I'd like every line from the material below that has "curiosidades" in it.

(Beginning of Source data)

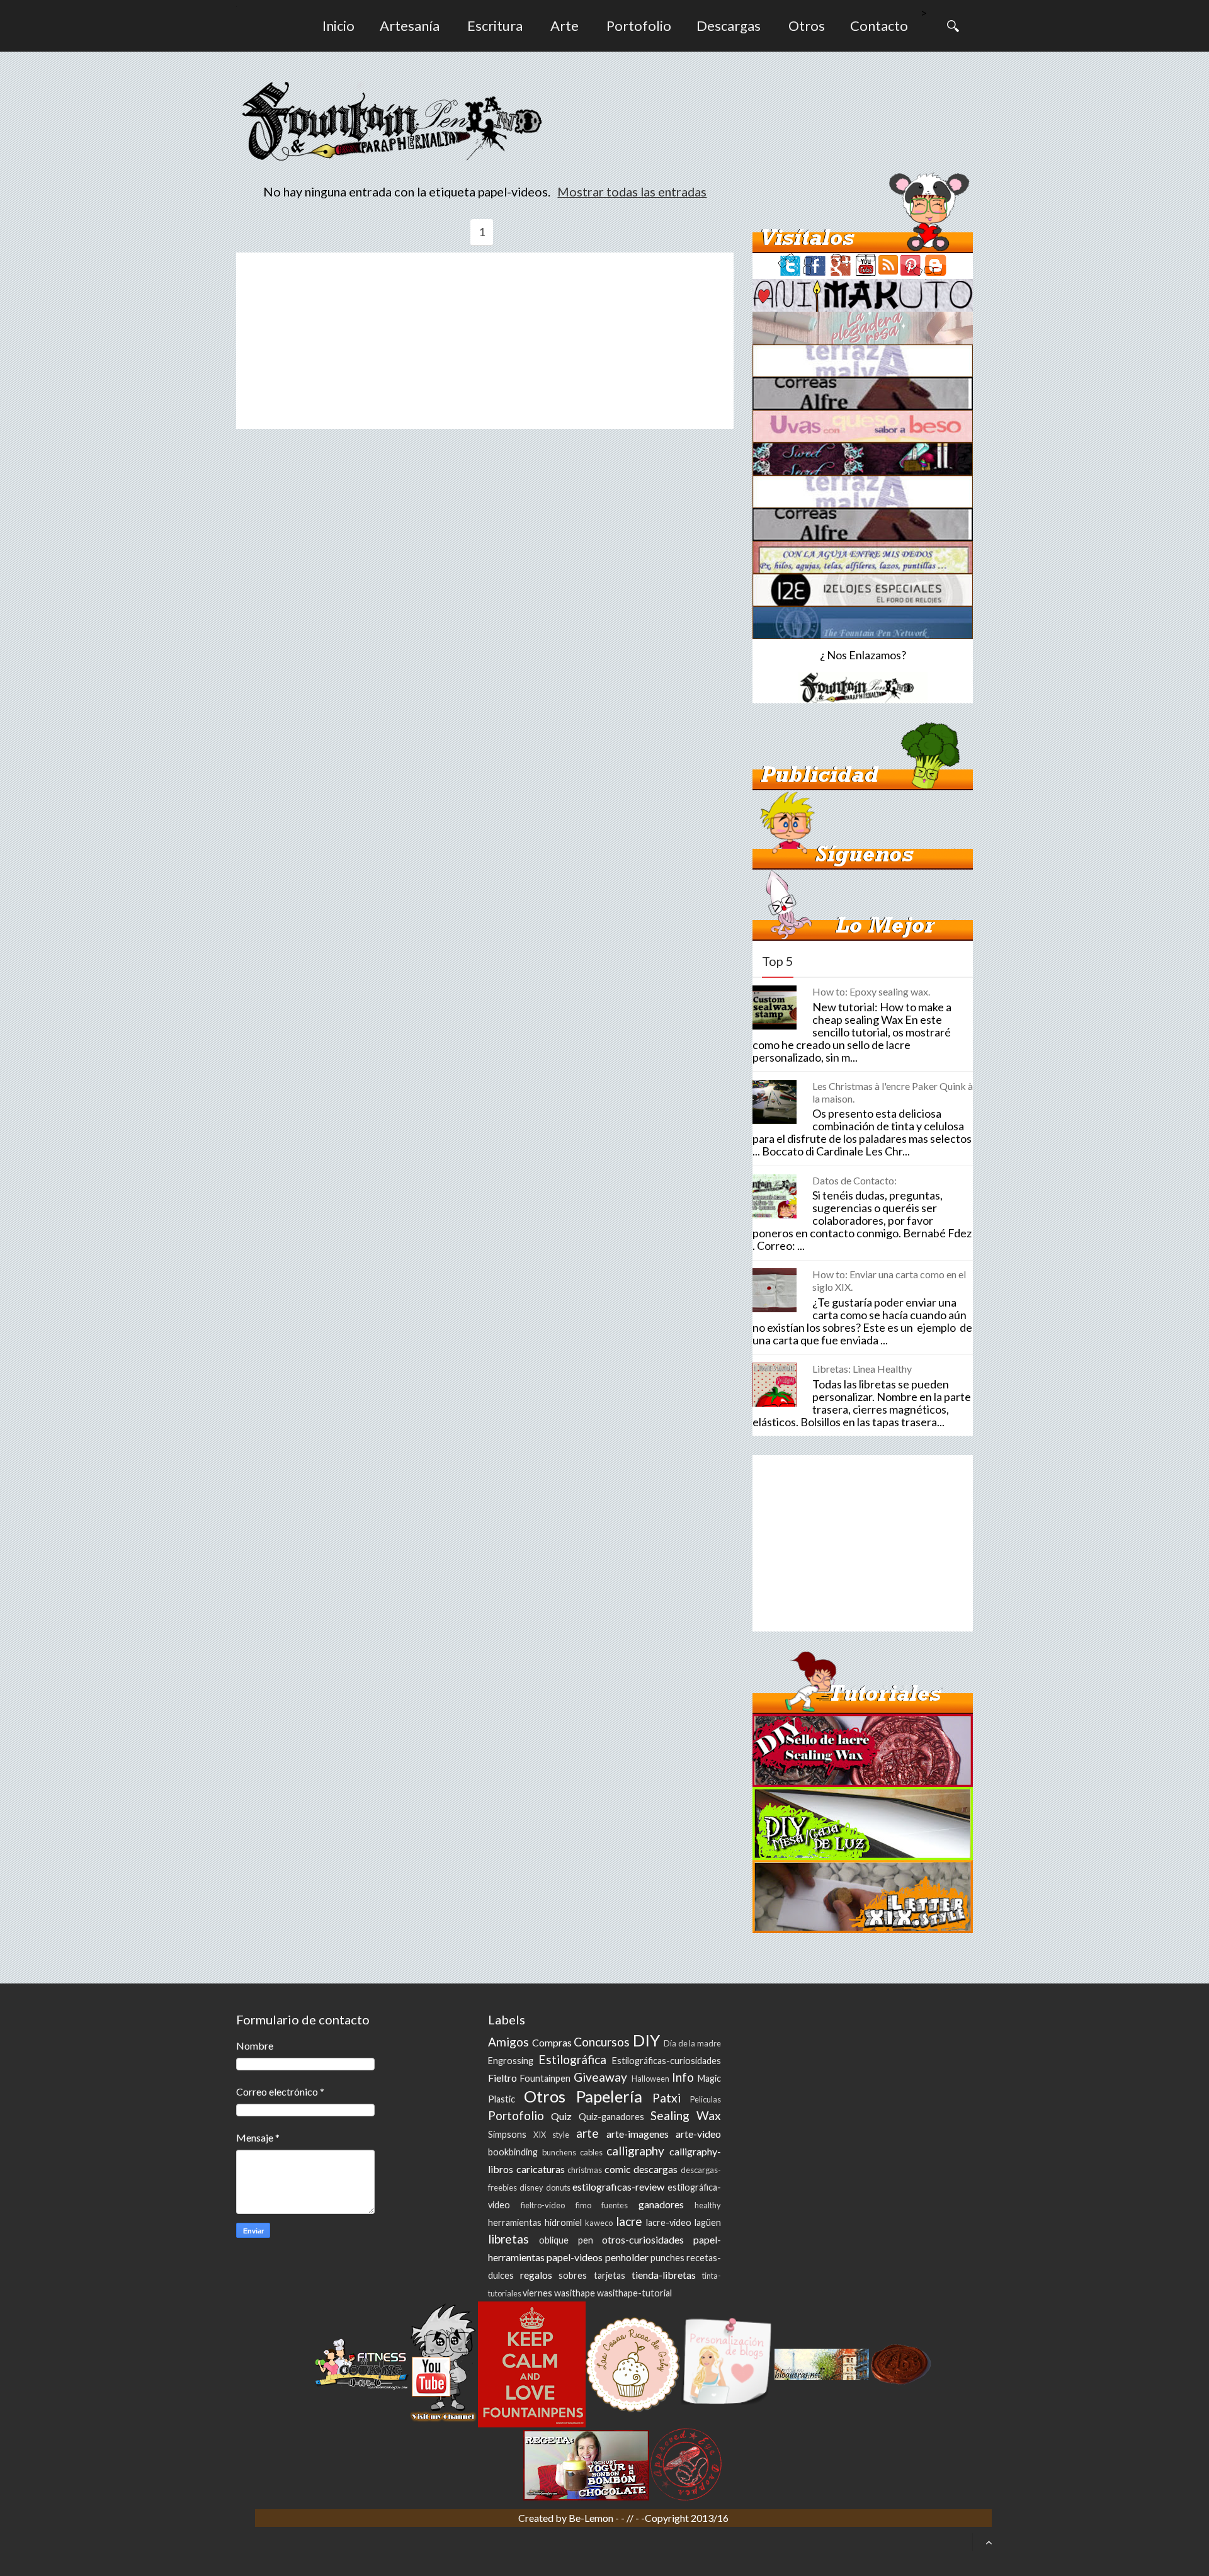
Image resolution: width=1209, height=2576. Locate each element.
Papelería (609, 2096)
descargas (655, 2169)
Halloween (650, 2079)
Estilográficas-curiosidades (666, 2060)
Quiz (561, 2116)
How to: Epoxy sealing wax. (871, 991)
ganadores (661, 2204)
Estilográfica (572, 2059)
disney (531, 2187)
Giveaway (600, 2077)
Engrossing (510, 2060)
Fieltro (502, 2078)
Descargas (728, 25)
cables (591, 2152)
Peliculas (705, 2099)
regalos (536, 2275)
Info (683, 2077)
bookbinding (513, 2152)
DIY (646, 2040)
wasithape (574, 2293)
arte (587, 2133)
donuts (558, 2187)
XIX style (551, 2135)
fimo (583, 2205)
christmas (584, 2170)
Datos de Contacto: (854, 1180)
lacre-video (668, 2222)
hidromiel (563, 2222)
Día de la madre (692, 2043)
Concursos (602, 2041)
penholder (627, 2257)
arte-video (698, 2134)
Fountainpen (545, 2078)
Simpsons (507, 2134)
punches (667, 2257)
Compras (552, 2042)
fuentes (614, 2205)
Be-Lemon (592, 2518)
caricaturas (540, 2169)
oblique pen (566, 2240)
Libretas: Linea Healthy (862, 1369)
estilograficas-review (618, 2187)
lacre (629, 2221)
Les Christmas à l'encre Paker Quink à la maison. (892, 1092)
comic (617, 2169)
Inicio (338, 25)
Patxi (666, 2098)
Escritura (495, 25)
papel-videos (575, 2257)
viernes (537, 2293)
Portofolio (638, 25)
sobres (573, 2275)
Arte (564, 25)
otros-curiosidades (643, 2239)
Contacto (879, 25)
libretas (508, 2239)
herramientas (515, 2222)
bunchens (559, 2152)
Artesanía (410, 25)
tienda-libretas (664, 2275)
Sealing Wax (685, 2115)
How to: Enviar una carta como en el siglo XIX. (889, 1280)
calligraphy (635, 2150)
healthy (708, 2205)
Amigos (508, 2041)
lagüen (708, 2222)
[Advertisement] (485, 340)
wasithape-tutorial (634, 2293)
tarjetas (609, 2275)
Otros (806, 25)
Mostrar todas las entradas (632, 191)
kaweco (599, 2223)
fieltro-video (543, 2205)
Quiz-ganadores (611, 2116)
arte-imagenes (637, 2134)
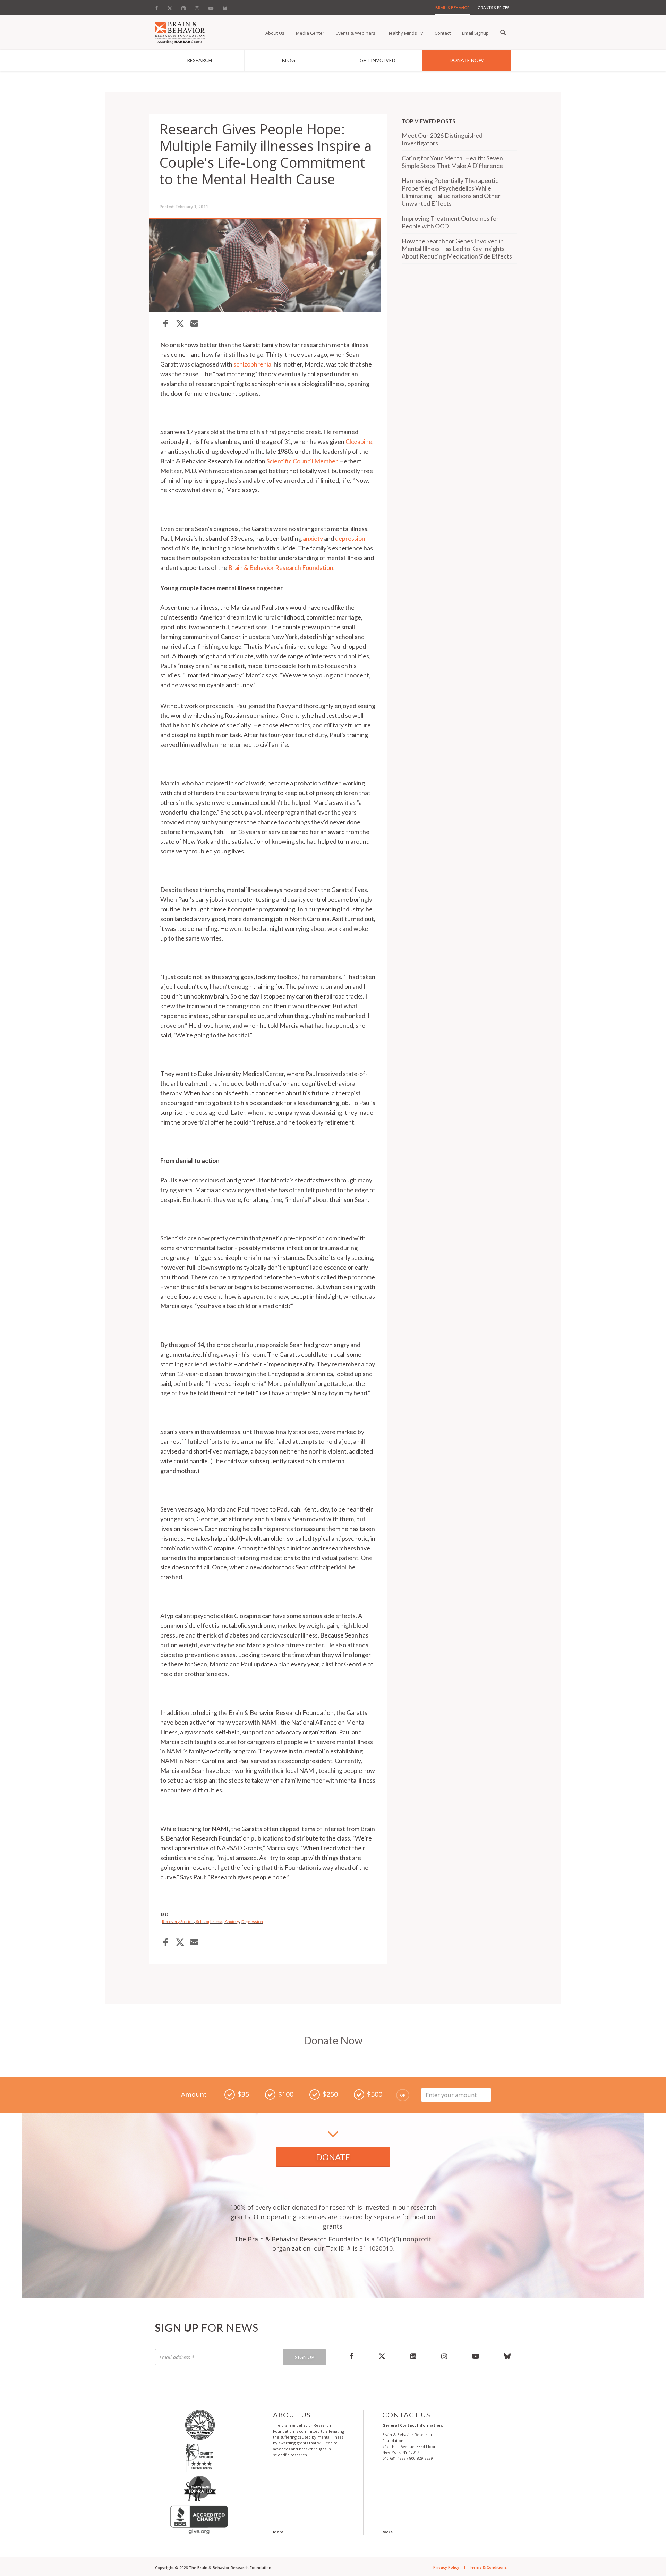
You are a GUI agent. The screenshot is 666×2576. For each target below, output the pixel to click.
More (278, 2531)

(End of Source data)

Response to this exercise -
Estilográficas-curiosidades (666, 2060)
otros-curiosidades (643, 2239)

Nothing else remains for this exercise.